BUG: Zombie processes from onsave and onmpeg scripts
I'm still getting a lot of zombie processes from onsave and onmpeg when I run motion 3.1.17 in daemon (-D) mode. Here are a few examples from my 'ps -ef'
bruce 13341 11891 0 18:44 ? 00:00:00 [onsave.sh <defunct>]
bruce 13427 11891 0 18:45 ? 00:00:00 [onsave.sh <defunct>]
bruce 13493 11891 0 18:46 ? 00:00:00 [onsave.sh <defunct>]
bruce 13722 11891 0 18:48 ? 00:00:00 [onsave.sh <defunct>]
bruce 13814 11891 0 18:49 ? 00:00:00 [onmpeg.sh <defunct>]
bruce 13816 11891 0 18:49 ? 00:00:00 [onsave.sh <defunct>]
.
.
.
bruce 26191 11891 0 21:00 ? 00:00:00 [onsave.sh <defunct>]

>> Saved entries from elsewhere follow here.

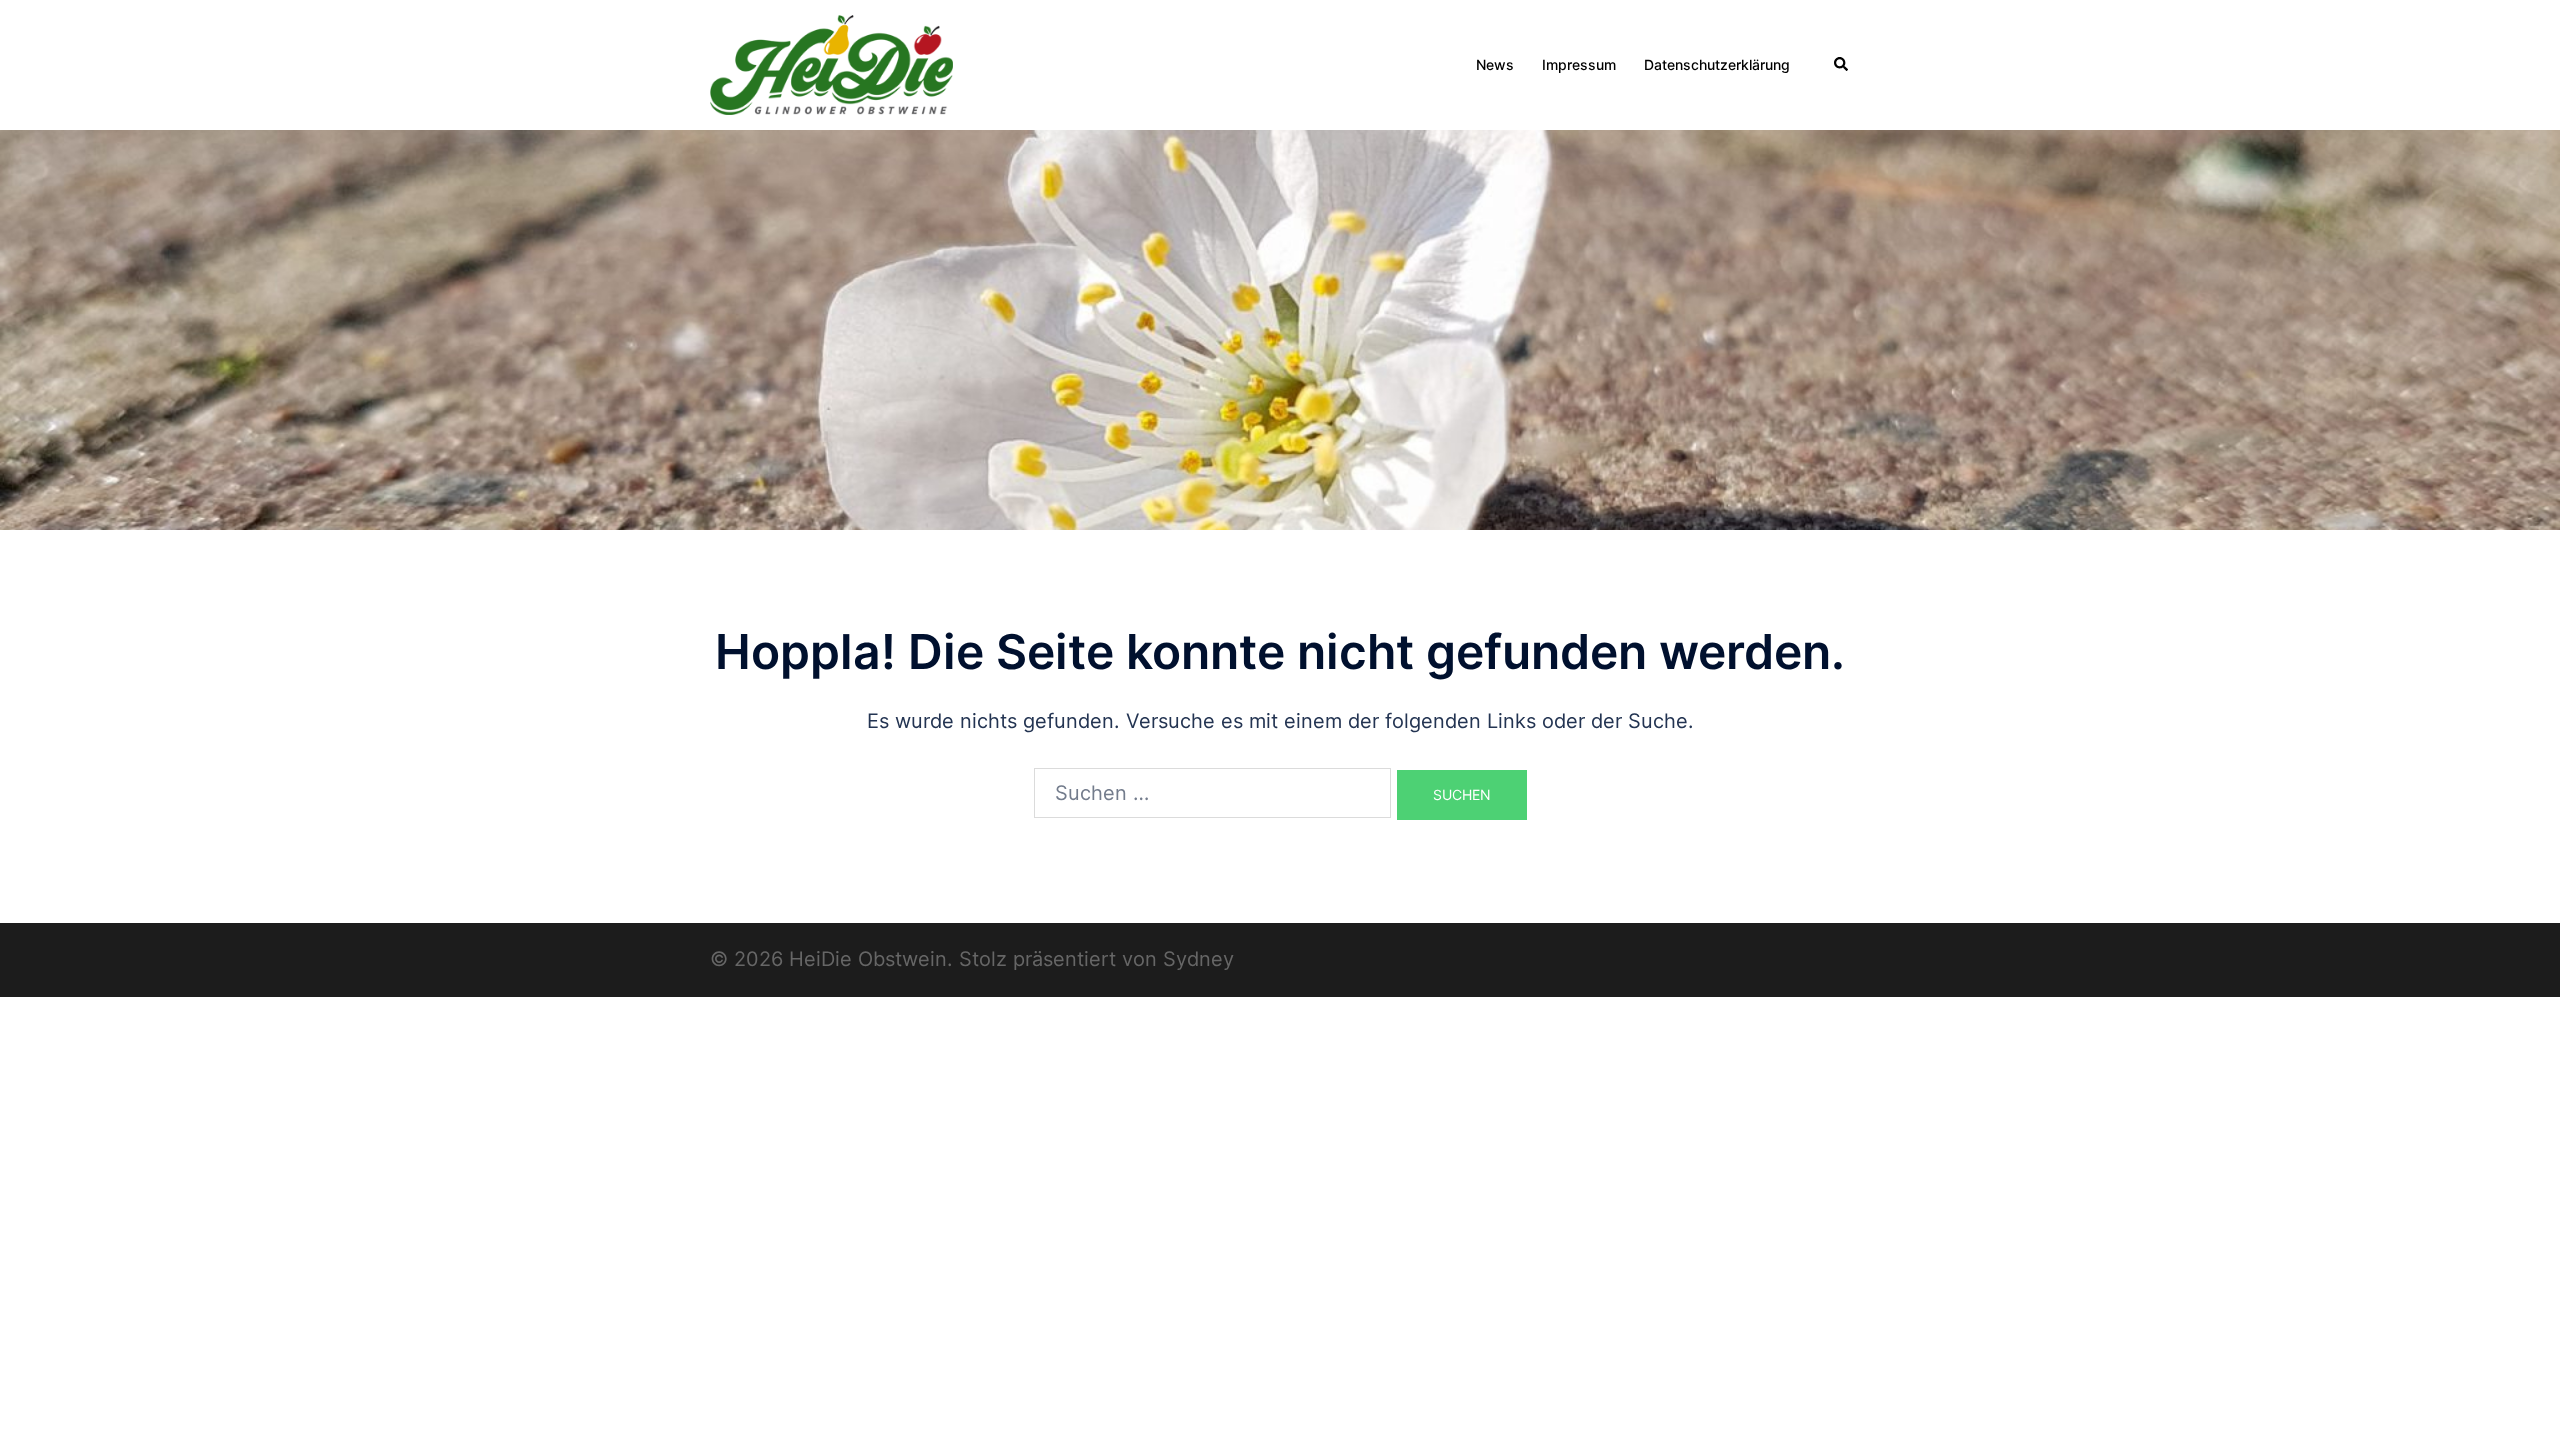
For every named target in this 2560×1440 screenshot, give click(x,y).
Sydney (1198, 959)
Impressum (1579, 64)
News (1495, 64)
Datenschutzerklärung (1717, 64)
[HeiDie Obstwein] (831, 63)
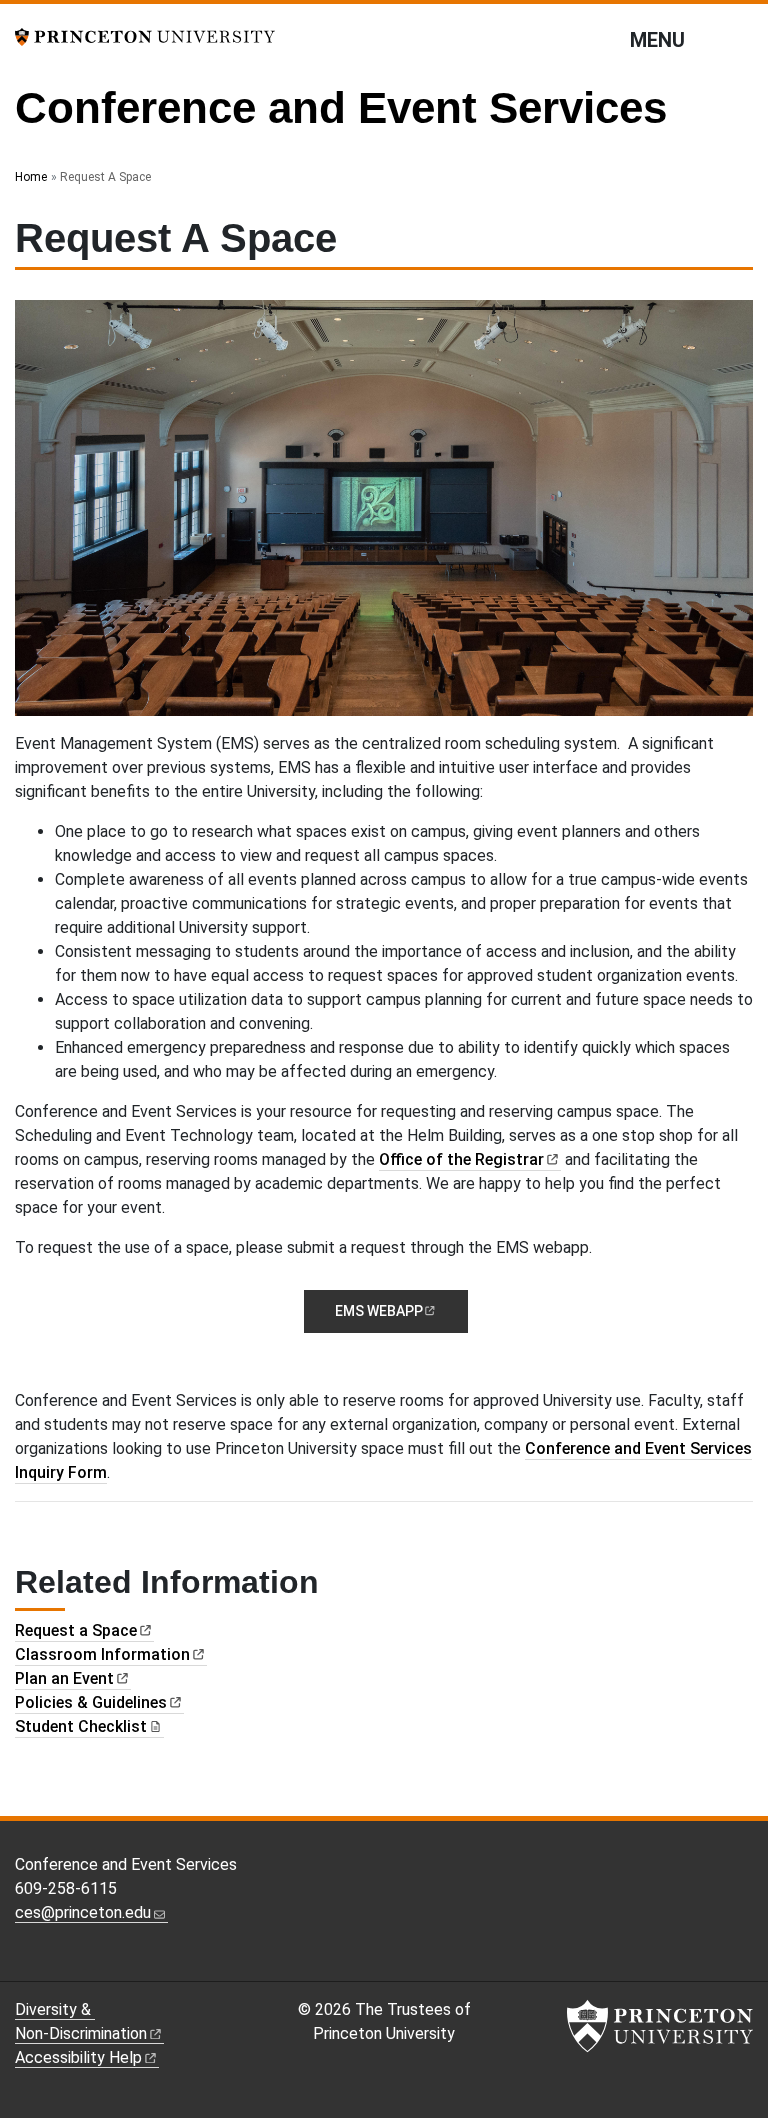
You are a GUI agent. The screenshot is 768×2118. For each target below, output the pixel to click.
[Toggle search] (740, 39)
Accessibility (78, 2057)
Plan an (64, 1678)
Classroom (102, 1654)
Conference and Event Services (341, 107)
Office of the (461, 1159)
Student (81, 1726)
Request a (76, 1630)
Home (31, 177)
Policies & (91, 1702)
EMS (379, 1311)
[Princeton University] (145, 35)
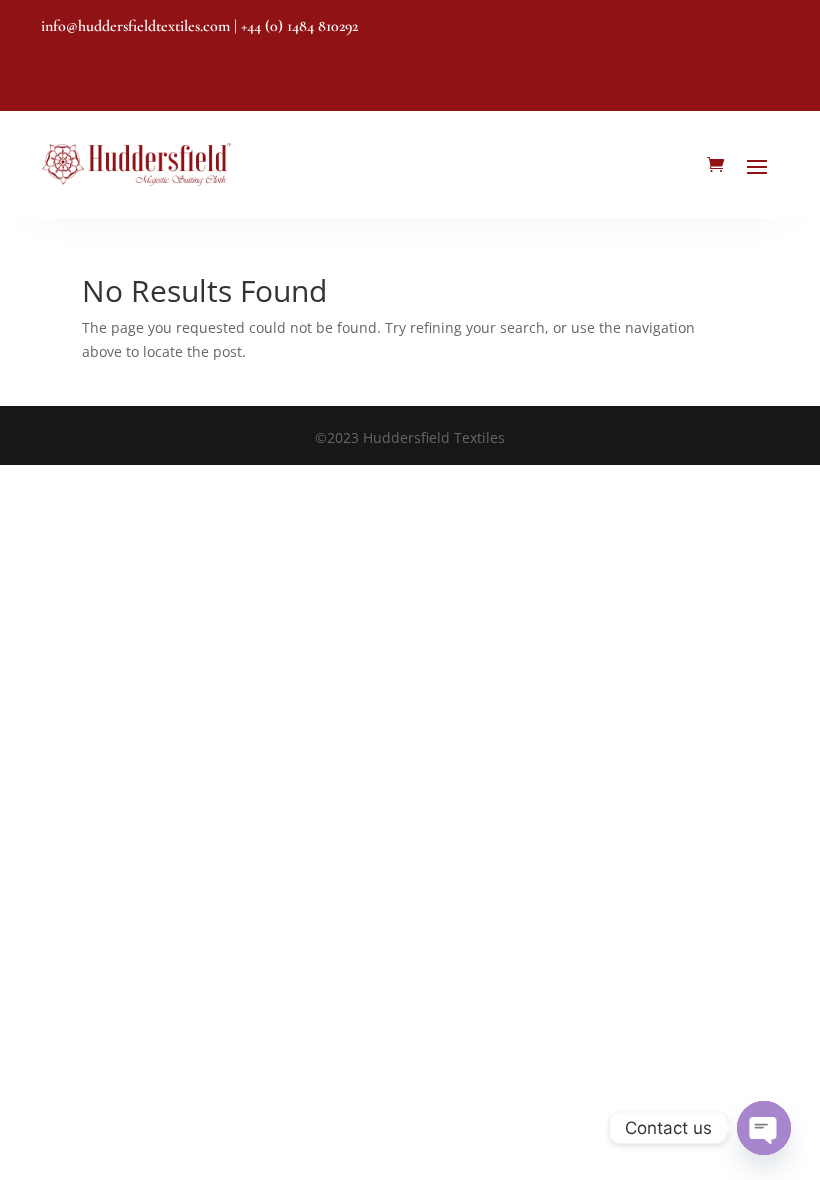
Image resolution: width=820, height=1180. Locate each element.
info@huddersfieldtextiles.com (135, 26)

bruce 26630 11891 0 21:05 ? 00:00:00 [onsave.sh <defunct>]
bruce 26726 11891 0 21:06 ? 00:00:00 [onmpeg.sh <defunct>]
bruce 26728 11891 0 21:06 ? 00:00:00 [onsave.sh <defunct>]
My scripts only do string manipulation and save the result to a file; I'm running: Linux 2.4.21-15.0.4.EL #1 Sat Jul 31 01:33:50 EDT 2004 i686 i686 i386 GNU/Linux
-brucedur@pacbell.net
--
BruceDurham - 17 Oct 2004
I really cannot reproduce this condition. Motion hangs when I have USB errors but I never have problems with my onsave perl scripts -- KennethLavrsen - 22 Oct 2004
Test case
Environment
Motion version: |
3.1.17 |
Shared libraries: |
curl, xmlrpc, ffmpeg, mysql, postgresql |
Server OS: |
Linux 2.4.21-15.0.4.EL |
--
KennethLavrsen - 24 Oct 2004 on behalf of
BruceDurham
Follow up
Note that you can attach your shell scripts and motion config files to the bug topic.
--
KennethLavrsen - 25 Oct 2004
I'm using bash scripts.
--
BruceDurham - 27 Oct 2004
I need an example bash script of those that hang. I use perl scripts and they never hang like this.
--
KennethLavrsen - 27 Oct 2004
Here is an example of the 'onsave' script:
#!/bin/bash
jpeg_file=$1 # arg1 is motion supplied 'jpeg' path.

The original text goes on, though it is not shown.